* [Exercise objective]
Write out nothing except the lines running from the one containing "This screenshot has height=1080, width=1920." to the last line of the data, exactly as they stand.

* [Items from a data source]
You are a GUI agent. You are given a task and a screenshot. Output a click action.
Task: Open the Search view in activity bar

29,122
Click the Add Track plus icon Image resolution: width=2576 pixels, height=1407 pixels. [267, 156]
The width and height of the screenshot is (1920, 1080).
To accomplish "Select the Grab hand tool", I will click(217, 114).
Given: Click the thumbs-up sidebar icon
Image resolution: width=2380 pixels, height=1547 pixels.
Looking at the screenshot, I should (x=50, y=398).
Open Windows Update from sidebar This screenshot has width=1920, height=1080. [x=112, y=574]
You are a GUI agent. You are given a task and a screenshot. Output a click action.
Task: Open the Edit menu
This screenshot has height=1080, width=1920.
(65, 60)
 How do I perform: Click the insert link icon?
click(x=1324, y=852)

* [Answer for this exercise]
This screenshot has height=1080, width=1920.
(65, 60)
 How do I perform: Click the insert link icon?
click(x=1324, y=852)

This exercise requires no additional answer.